None of our employees are represented by a collective bargaining unit. We consider relations with our employees to be good. We offer basic health insurance coverage to all employees.
 
Our Drivers
 
We believe that maintaining a safe and productive professional driver group is essential to providing excellent customer service and achieving profitability. All of our drivers must have three years of verifiable driving experience, a hazmat endorsement (if hauling hazmat), no major violation in the previous thirty-six months and comply with all requirements of employment by federal Department of Transportation and applicable state laws.
 
We select drivers, including independent contractors, using our specific guidelines for safety records, driving experience, and personal evaluations. We maintain stringent screening, training, and testing procedures for our drivers to reduce the potential for accidents and the corresponding costs of insurance and claims. We train new drivers in all phases of our policies and operations, as well as in safety techniques and fuel-efficient operation of the equipment. All new drivers also must pass DOT required tests prior to assignment to a vehicle.
 
We primarily pay company-employed drivers a fixed rate per mile. The rate increases based on length of service. Drivers also are eligible for bonuses based upon safe, efficient driving. We pay independent contractors on a fixed rate per mile.

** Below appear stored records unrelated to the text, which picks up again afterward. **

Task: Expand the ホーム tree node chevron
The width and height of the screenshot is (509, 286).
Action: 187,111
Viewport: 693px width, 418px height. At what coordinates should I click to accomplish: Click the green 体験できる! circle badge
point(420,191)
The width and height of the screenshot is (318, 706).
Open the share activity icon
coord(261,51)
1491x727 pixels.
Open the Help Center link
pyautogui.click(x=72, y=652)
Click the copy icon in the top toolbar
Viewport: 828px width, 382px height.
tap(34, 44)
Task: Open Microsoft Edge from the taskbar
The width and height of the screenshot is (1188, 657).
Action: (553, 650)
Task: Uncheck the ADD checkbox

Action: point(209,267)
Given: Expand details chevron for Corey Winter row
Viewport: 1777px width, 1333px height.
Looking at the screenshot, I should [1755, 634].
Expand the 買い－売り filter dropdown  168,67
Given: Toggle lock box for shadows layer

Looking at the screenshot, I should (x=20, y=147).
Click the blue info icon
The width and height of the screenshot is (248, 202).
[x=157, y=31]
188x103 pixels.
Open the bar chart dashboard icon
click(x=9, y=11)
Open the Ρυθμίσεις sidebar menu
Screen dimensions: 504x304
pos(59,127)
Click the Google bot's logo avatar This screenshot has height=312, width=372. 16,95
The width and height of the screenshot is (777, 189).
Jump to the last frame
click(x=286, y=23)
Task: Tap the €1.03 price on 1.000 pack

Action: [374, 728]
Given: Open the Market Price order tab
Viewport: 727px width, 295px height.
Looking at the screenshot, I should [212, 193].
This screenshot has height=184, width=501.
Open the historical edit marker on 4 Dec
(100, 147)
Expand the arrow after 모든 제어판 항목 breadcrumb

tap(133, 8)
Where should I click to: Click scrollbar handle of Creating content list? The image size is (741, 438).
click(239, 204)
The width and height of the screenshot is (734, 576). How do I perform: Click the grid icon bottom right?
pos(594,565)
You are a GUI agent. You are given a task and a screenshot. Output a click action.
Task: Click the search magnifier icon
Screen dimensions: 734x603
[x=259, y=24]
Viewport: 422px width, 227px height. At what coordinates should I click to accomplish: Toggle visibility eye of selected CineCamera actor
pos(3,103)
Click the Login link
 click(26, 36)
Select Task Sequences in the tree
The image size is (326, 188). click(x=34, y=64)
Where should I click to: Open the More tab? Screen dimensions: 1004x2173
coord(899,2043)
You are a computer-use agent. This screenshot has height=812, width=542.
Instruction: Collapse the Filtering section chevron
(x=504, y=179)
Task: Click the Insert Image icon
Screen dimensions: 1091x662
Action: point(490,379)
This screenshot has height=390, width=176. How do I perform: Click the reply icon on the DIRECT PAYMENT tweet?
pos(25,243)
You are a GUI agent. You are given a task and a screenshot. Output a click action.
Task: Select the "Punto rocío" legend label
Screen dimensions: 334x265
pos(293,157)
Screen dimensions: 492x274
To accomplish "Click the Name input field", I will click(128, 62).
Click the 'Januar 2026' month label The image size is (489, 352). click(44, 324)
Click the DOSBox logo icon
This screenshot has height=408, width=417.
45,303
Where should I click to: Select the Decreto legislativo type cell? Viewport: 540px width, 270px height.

Independent contractors pay for their own fuel, insurance, maintenance, and repairs.
 
Competition in the trucking industry for qualified drivers is normally intense. Our operations have been impacted, and from time-to-time we have experienced under-utilization and increased expense, as a result of a shortage of qualified drivers. We place a high priority on the recruitment and retention of an adequate supply of qualified drivers. Our average annual turn-over rate is less than twenty percent, compared to an industry average of forty-three percent as published in Transport Topics, January 4, 2010.
 
Our Operations
 
We currently conduct all of our freight transportation operations, including dispatch and accounting functions, from the headquarters facilities of our operating subsidiaries, using different information management systems and personnel that were employed when acquired our operating subsidiaries. These arrangements produce many overlaps and duplications in facilities, office systems and personnel. We believe that these operating arrangements provide less than optimal results and controls.. We intend to centralize many of these functions, as noted above. Centralization is subject to obtaining adequate internal or external financing, of which there is no assurance.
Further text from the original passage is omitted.